You mean an sshd with an open connection probably; the server itself
is clearly useful to be able to c/r.

> Please someone (Alexey ?), provide a detailed use case where people
> would want to checkpoint or migrate live TCP connections... Discussion
> on containers@ is very interesting but really lacks of
> what-is-the-bigger-picture arguments... These huge patchsets are very
> tricky and intrusive... who wants them mainline ? what's the use of
> C/R ?
> 

A canonical example would a virtual-private-server: instead of doing
server consolidation with a virtual machine, your do with containers.
In a sense, containers lets you chop the OS into independent isolated
pieces.

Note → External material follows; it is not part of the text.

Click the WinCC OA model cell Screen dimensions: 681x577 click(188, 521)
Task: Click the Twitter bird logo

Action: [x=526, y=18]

You ca use a linux box to run multiple virtual execution
environments (containers), each running services of your choice. They
could range from a sshd for users, to apache servers, to database
servers to users' vnc sessions, etc.

Now comes the that you really need to take the machine down, for
whatever reason. With c/r of live connections you can live-migrate
these containers to another machine (on the same subnet) that will
"steal" the IP as well, and voila - no service disruption.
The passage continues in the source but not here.